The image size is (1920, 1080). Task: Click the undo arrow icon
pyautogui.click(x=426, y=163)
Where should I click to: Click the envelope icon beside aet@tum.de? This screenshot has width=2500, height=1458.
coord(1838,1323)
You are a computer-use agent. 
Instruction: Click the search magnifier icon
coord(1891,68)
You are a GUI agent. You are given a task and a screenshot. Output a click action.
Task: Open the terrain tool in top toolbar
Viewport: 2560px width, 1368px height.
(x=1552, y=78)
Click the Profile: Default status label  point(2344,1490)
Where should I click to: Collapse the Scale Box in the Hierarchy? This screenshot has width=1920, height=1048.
****************
Task to carry out – Reproduce only the lines running from the one with "Where should I click to: Click" through the final line of the listing above, both ends included.

Task response –
Where should I click to: Click the envelope icon beside aet@tum.de? This screenshot has width=2500, height=1458.
coord(1838,1323)
You are a computer-use agent. 
Instruction: Click the search magnifier icon
coord(1891,68)
You are a GUI agent. You are given a task and a screenshot. Output a click action.
Task: Open the terrain tool in top toolbar
Viewport: 2560px width, 1368px height.
(x=1552, y=78)
Click the Profile: Default status label  point(2344,1490)
Where should I click to: Collapse the Scale Box in the Hierarchy? This screenshot has width=1920, height=1048.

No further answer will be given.